- Try and forget that time at Christmas when you accidentally clipped the tip of her finger and she wailed, and your heart shattered into a million pieces and you were awarded “Worst Mother of the Year” and haven’t attempted a nail-cutting since, try and forget all of that, okay? This is a NEW DAY!
- Oh my god but seriously, the wailing, and the blood, and the tiny tiny tiny but still visible scar that she will carry with her for the rest of her life, I mean… Okay…MOVING ON.
- Get yourself an infant. Preferably a happy one.
- Get yourself some nail clippers. Preferably tiny.
- Sit the infant on your lap and grasp one of her pudgy hands.
- Stare at said hands.
- Weep silently.
- Whisper “I can do this. I. Can. Do. This.”
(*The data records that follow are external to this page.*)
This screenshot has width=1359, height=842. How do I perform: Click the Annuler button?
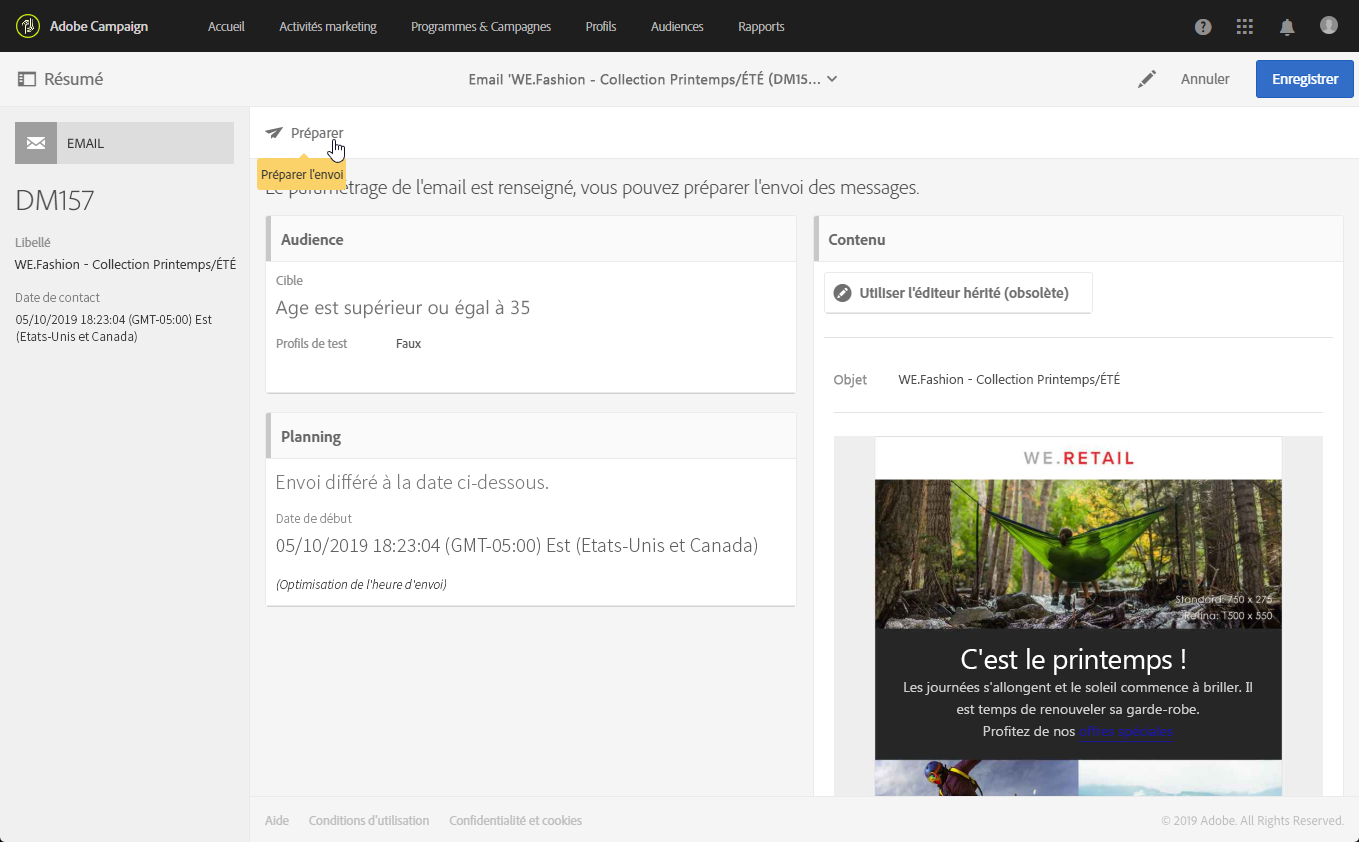[1205, 79]
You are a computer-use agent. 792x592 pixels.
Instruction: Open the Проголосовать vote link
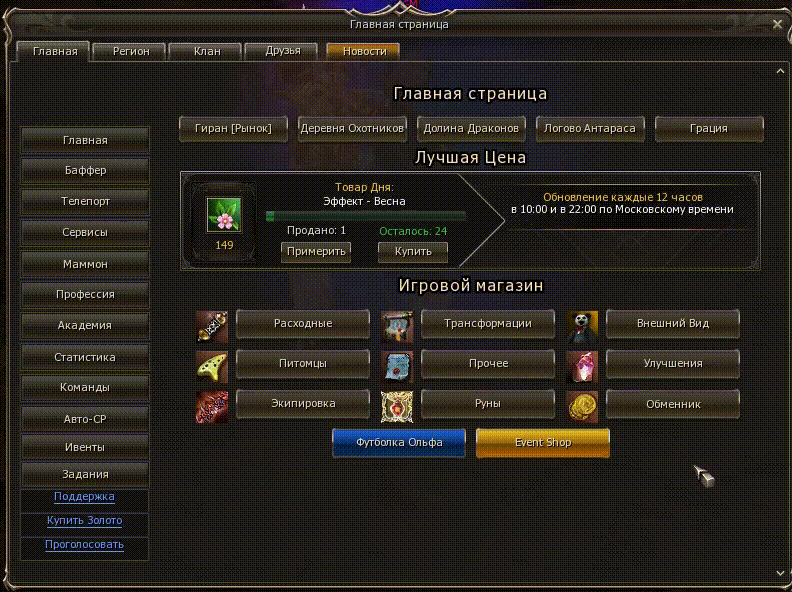click(84, 545)
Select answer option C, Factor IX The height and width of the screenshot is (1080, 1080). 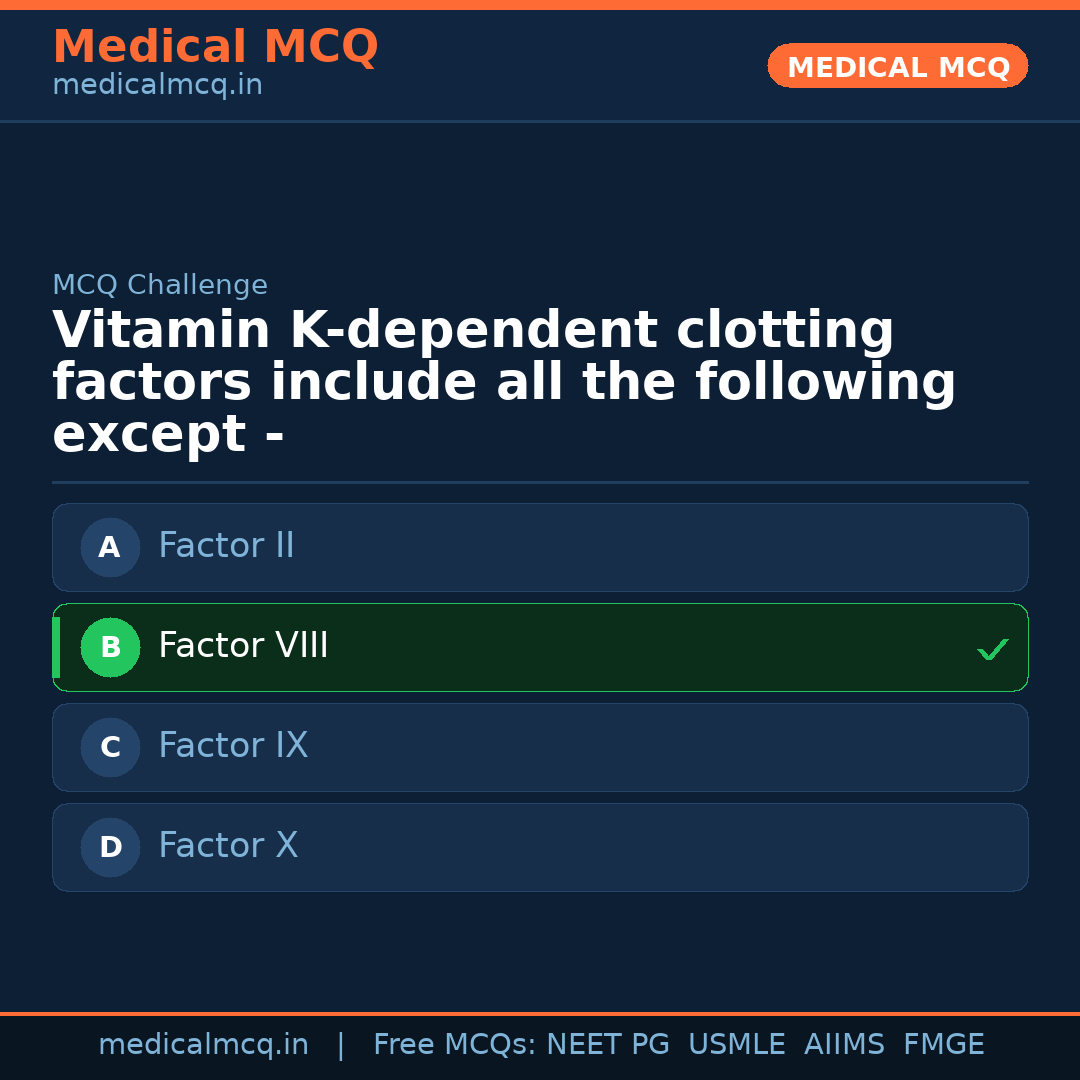point(540,747)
- Bring the nail clippers to one teensy fingernail, realize that your hands are shaking.
- Down a shot of whisky.
- Deny day-drinking when husband asks.
- Return to infant, nail clippers.
- Go for the middle finger first, it’s the largest.
- Successfully clip one nail, watch the paper-thin half moon fall onto your knee and note with incredulity the lack of blood, screaming.
- Silently cheer “I DID IT!”
- Confidence buoyed move to pointer finger. The infant jerks her hand, the clippers startle back, your breath catches in your throat and think with horror “Ohmygod! It almost happened again!”
- Deep breathing exercises for five minutes.
- Realize that trying to cut a baby’s fingernails is some real bullshit.
- Decide that, you know what? Having your infant daughter claw at you like a wildebeest isn’t so bad after all.
- Get clawed like a wildebeest forever and ever. Begin introducing your daughter as Wolverine.
- Wolverine wins Guinness Book of World Records for longest nails at age 3.
- Celebratory shots of whisky all around.